Eugene police warn of gold bar scam costing victims thousands
Eugene police say scammers are calling and emailing locals, then steering older victims into buying gold bars and handing them over in person.

Eugene police are warning Lane County residents that a gold bar scam has reached the Eugene area, and the people most likely to be caught in it are older adults who are told their bank accounts or computers have been hacked.
The scam usually starts with an unexpected phone call or email. The caller claims money in the victim’s account is tied to serious crimes, including a false allegation that the funds were used to buy weapons for a foreign country. To make the pitch sound real, scammers may recite names, Social Security numbers or other personal details, while pretending to be government agents or law enforcement.
From there, the pressure escalates fast. Victims are told to move money into gold bars, cash out accounts, or hand over valuables to a courier at home or at another location. Eugene police say victims can lose hundreds of thousands of dollars in these schemes, which is why the department is trying to stop the fraud before more money leaves the area.

Federal authorities have been tracking the same playbook for at least two years. The FBI said courier-based scams involving cash and precious metals caused more than $55 million in losses from May through December 2023, with many of the victims identified as senior citizens. The FBI’s Boston office later documented 103 courier-related cases from 2023 through May 2025, with losses totaling $26,024,691, and said roughly 98% of those losses were reported by people over age 60.
State officials have seen the damage up close in Oregon. In July 2025, the Oregon Department of Justice said an Eastern Oregon woman was tricked out of $600,000, nearly her entire life savings, after scammers convinced her they were federal agents and that gold bars were the only safe way to protect her money. Officials stopped an additional $300,000 transfer after her sister called the consumer hotline. Oregon Division of Financial Regulation administrator TK Keen said the scammers use fear and false urgency while physically showing up in communities to carry out the fraud.

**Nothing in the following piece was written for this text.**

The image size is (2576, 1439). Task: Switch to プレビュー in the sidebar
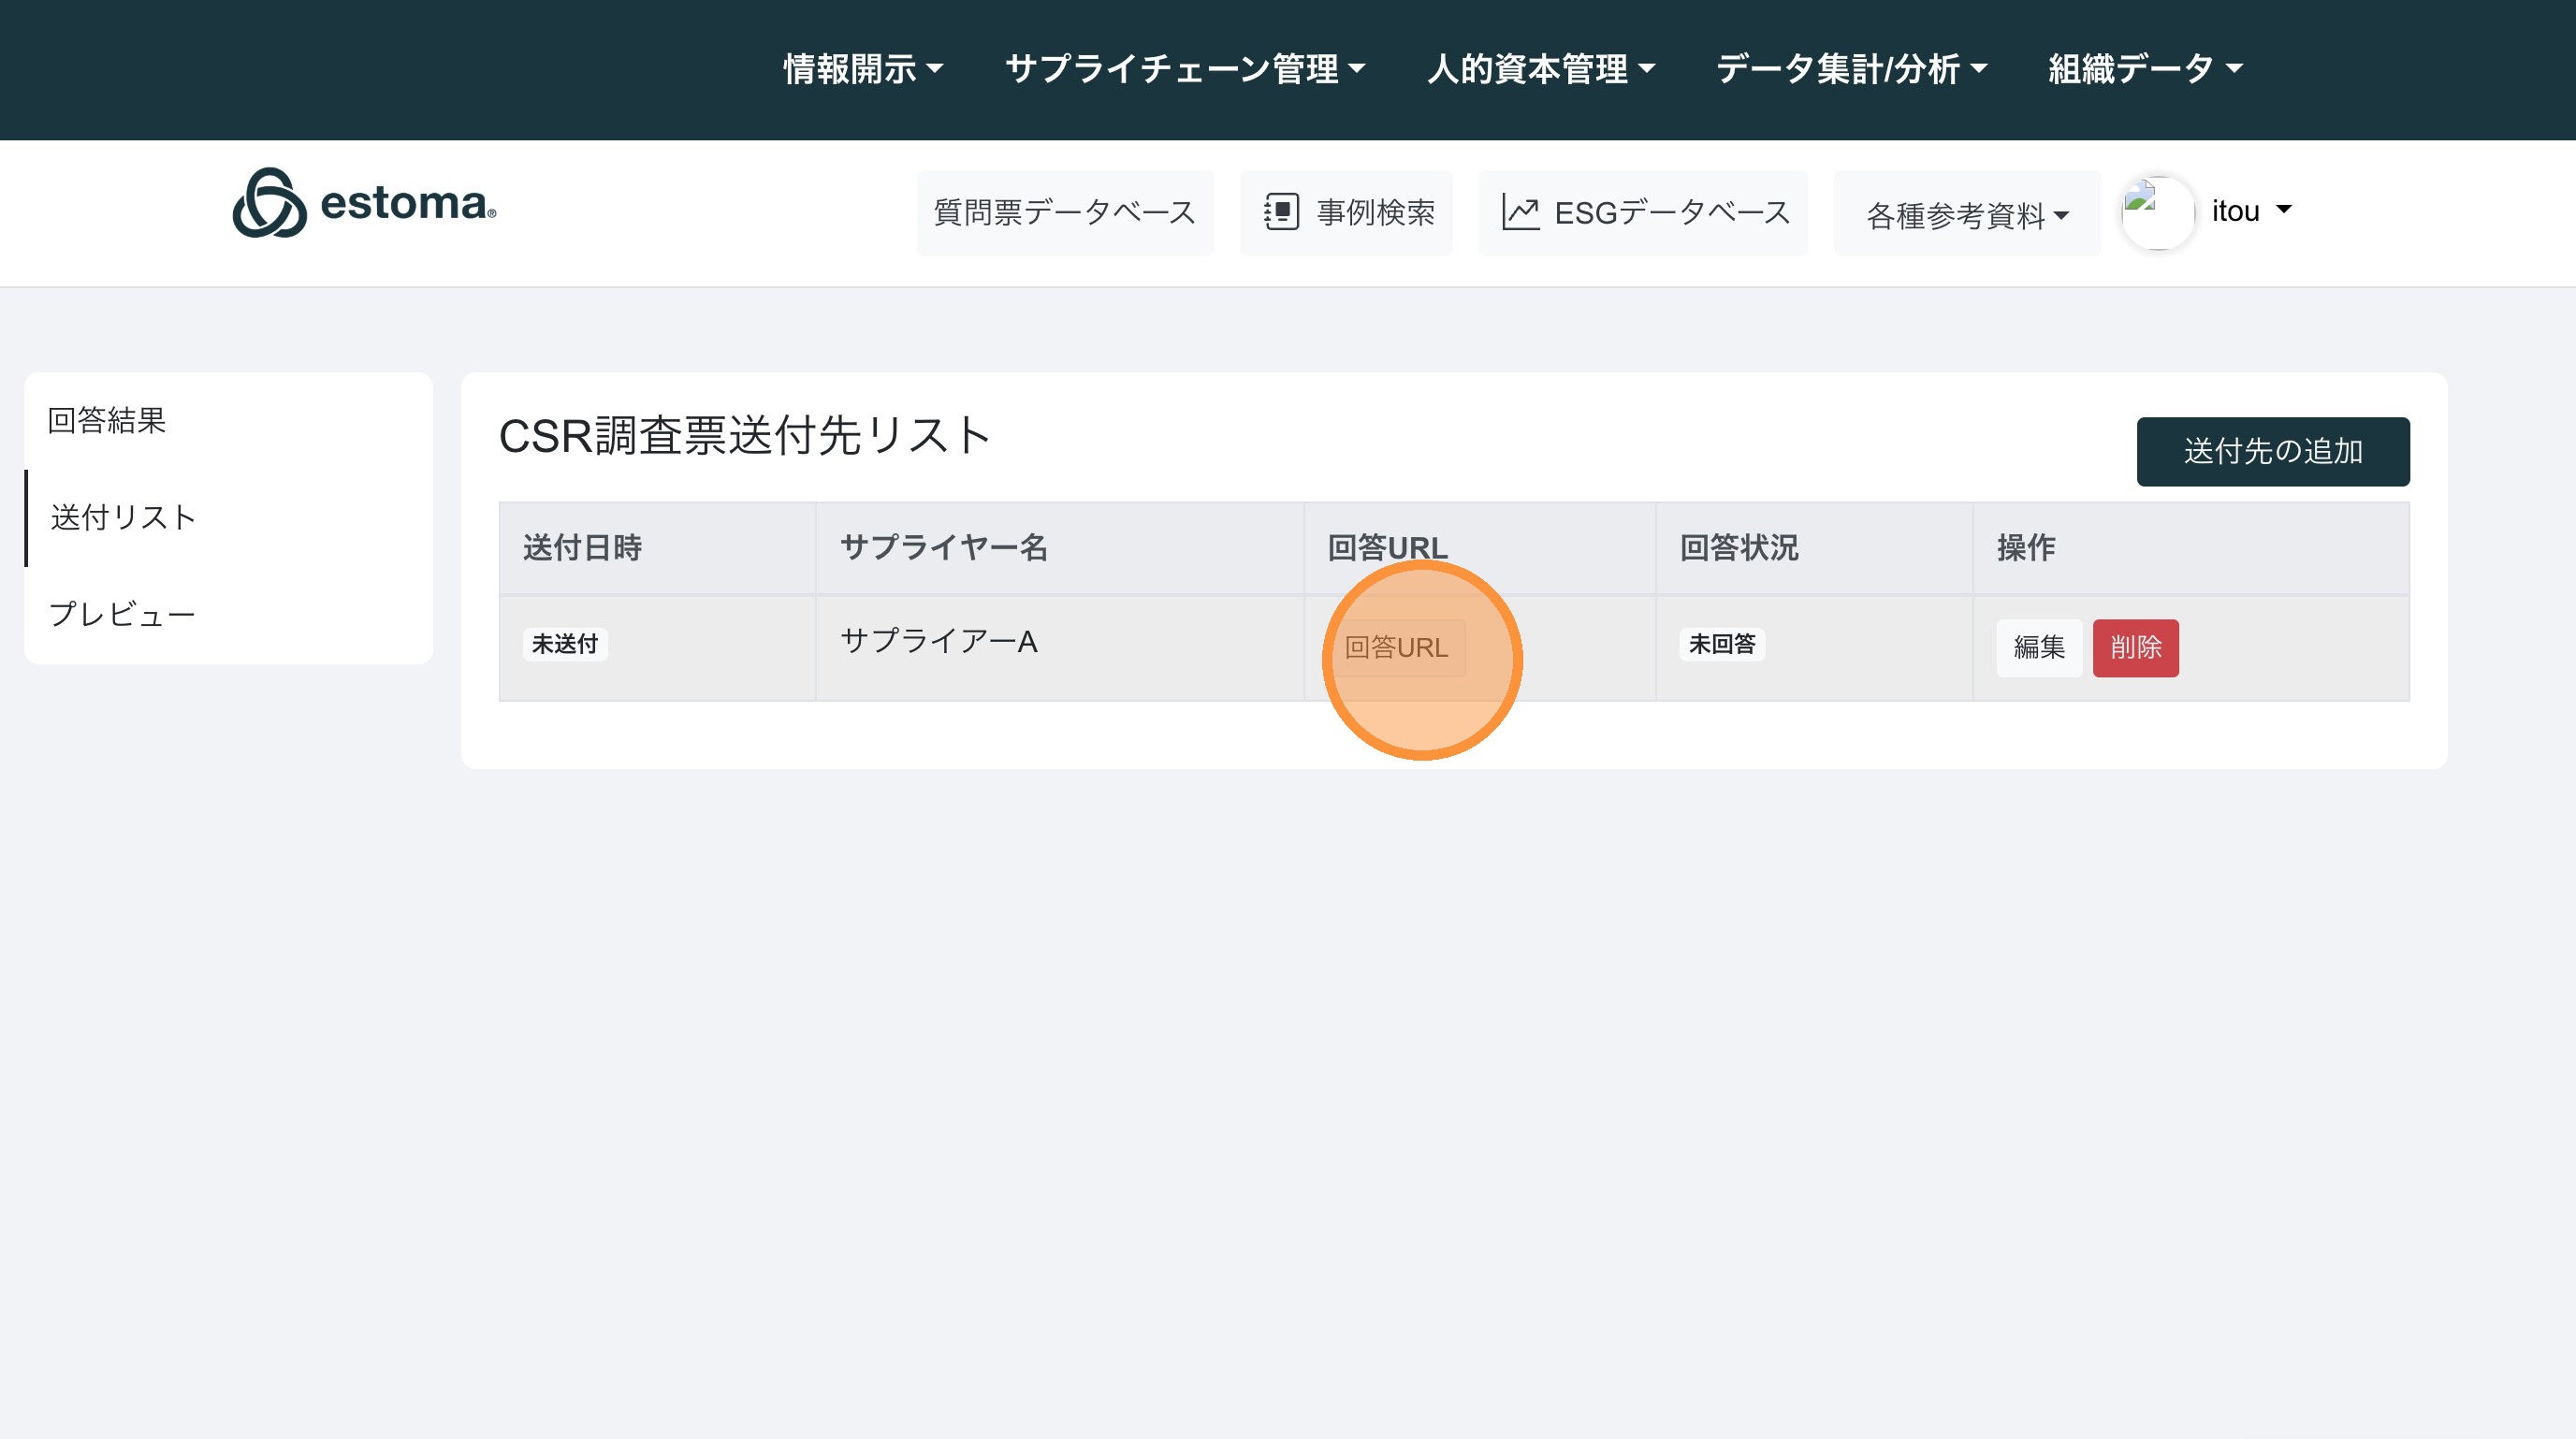[122, 614]
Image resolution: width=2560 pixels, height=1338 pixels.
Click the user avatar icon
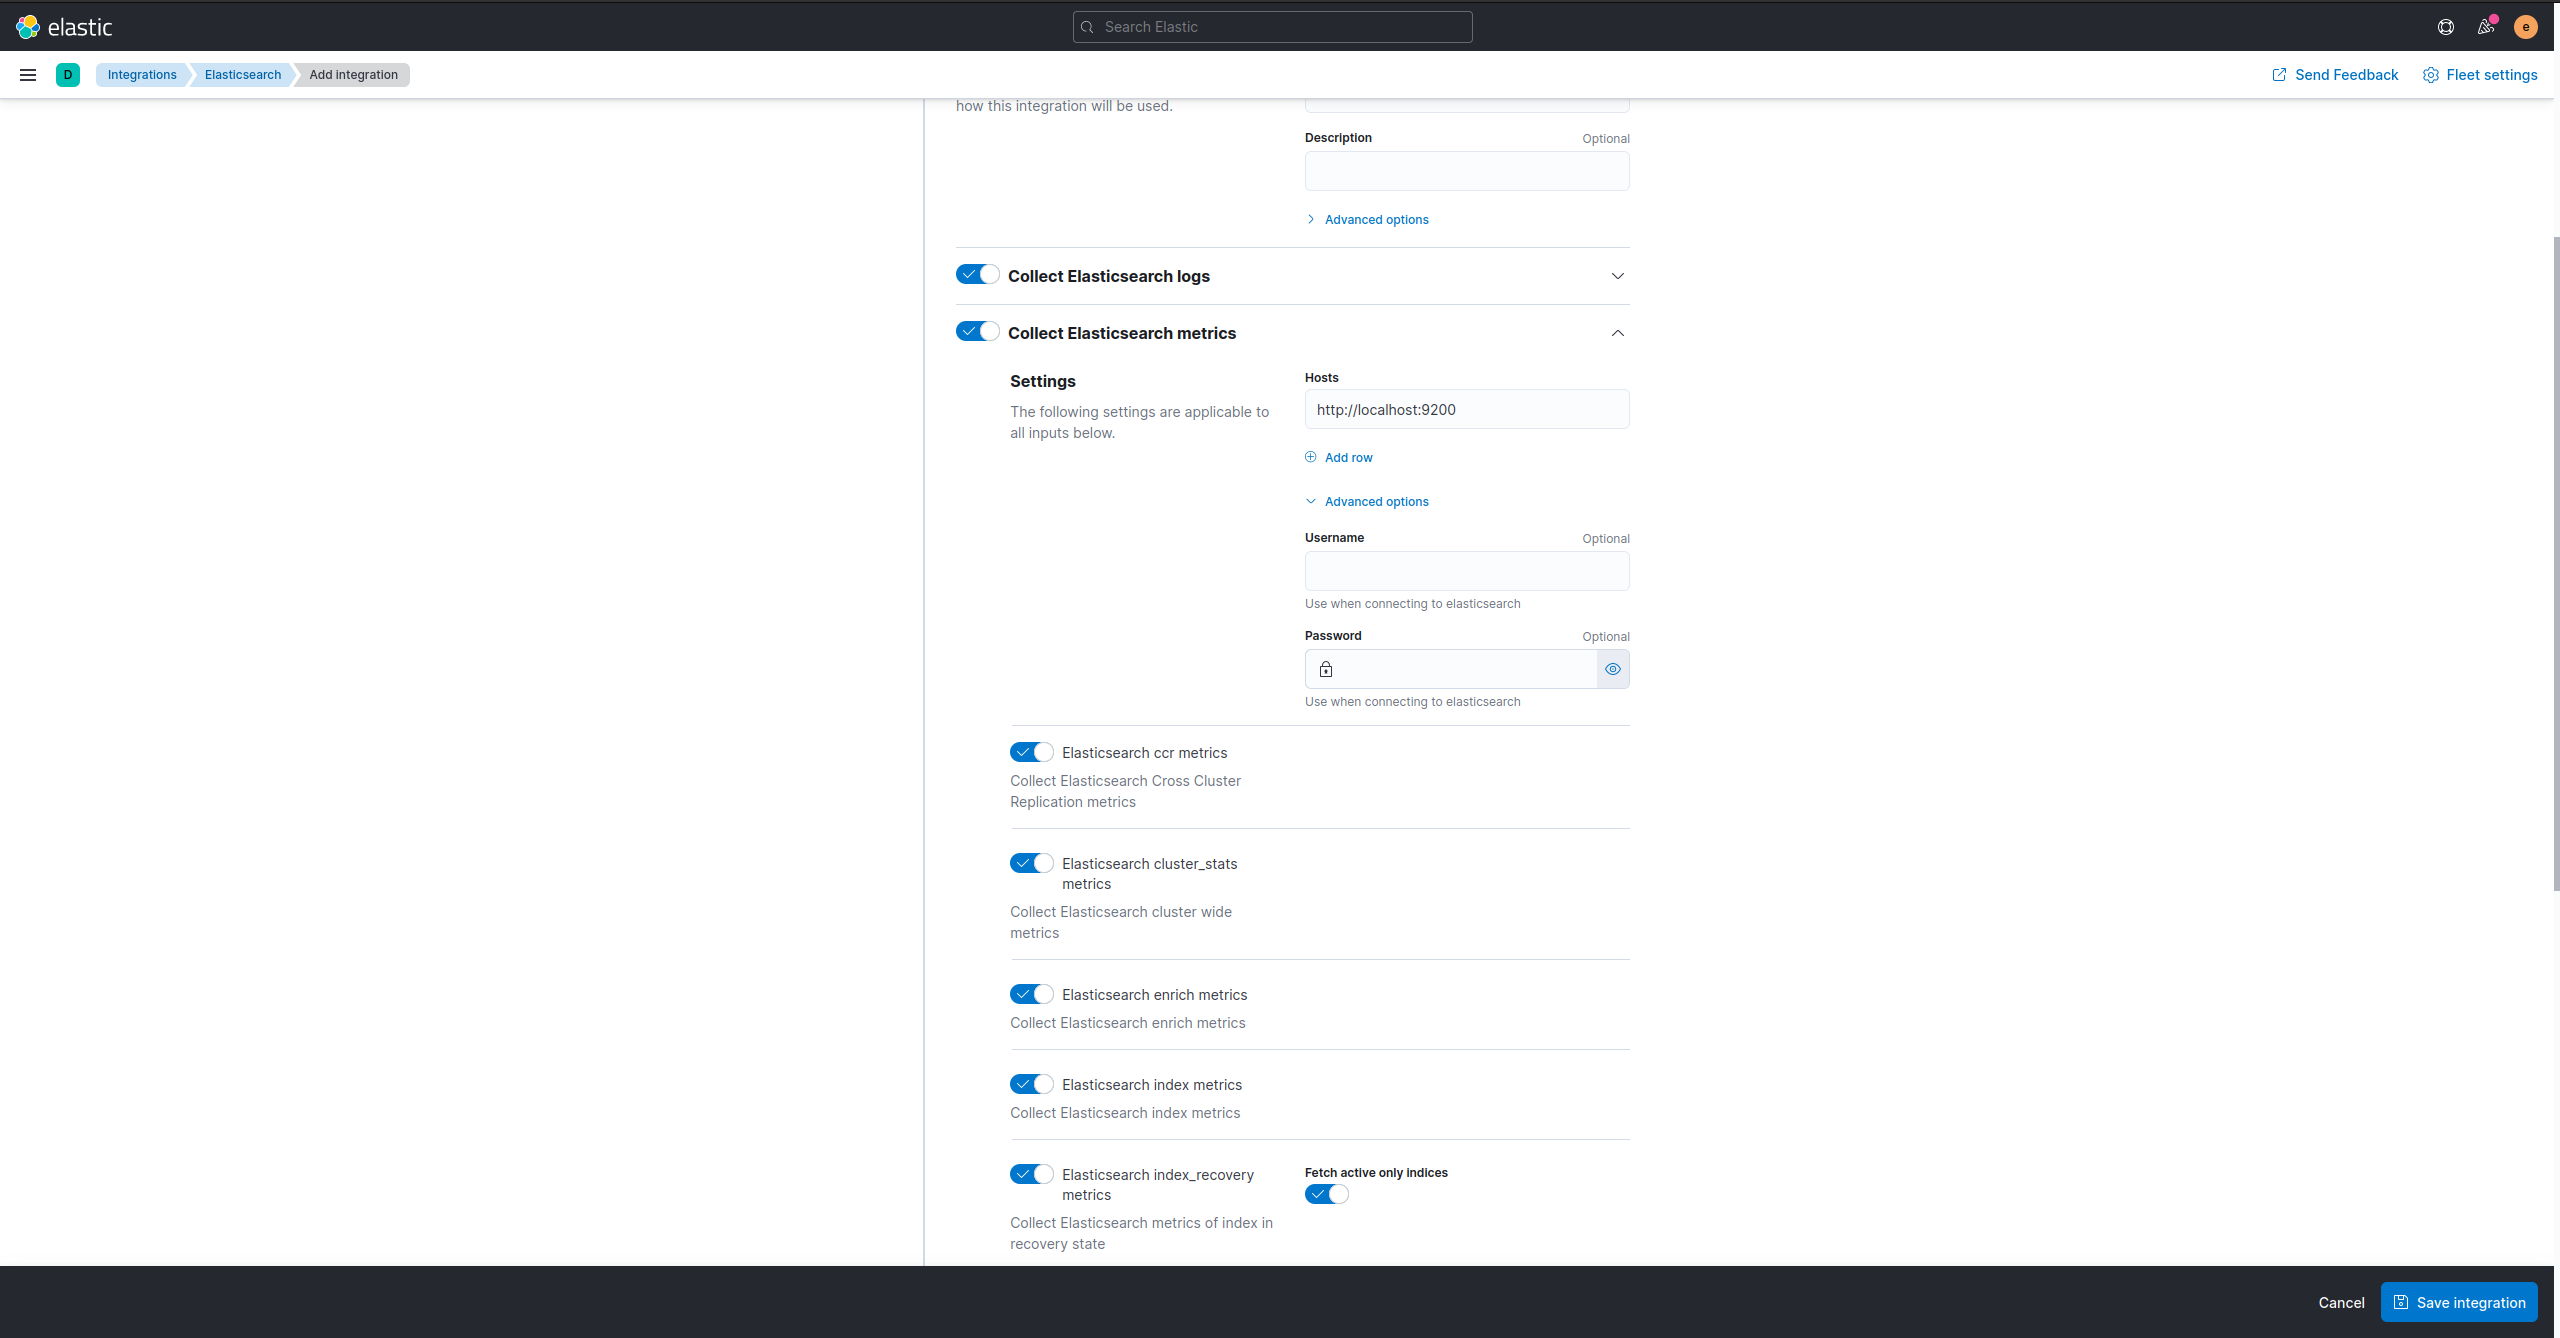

The warning signs are blunt: do not trust a caller or email claiming your account was hacked, do not buy gold bars or hand cash to a stranger, and do not believe anyone who says a government agency needs you to move money into a “secure” account. Families, bank staff and neighbors can help by slowing the conversation, urging an independent call to the bank or agency using a number already known, and getting involved before a withdrawal or gold purchase is completed. Eugene police say victims who have already lost money should call the department’s non-emergency line at 541-682-5111 and report the scam to the FBI’s Internet Crime Complaint Center.
The gold-warning comes after Eugene police had already alerted residents to fake gold jewelry sales in parking lots and on the street, where at least three people in Eugene and Lane County were victimized within two weeks.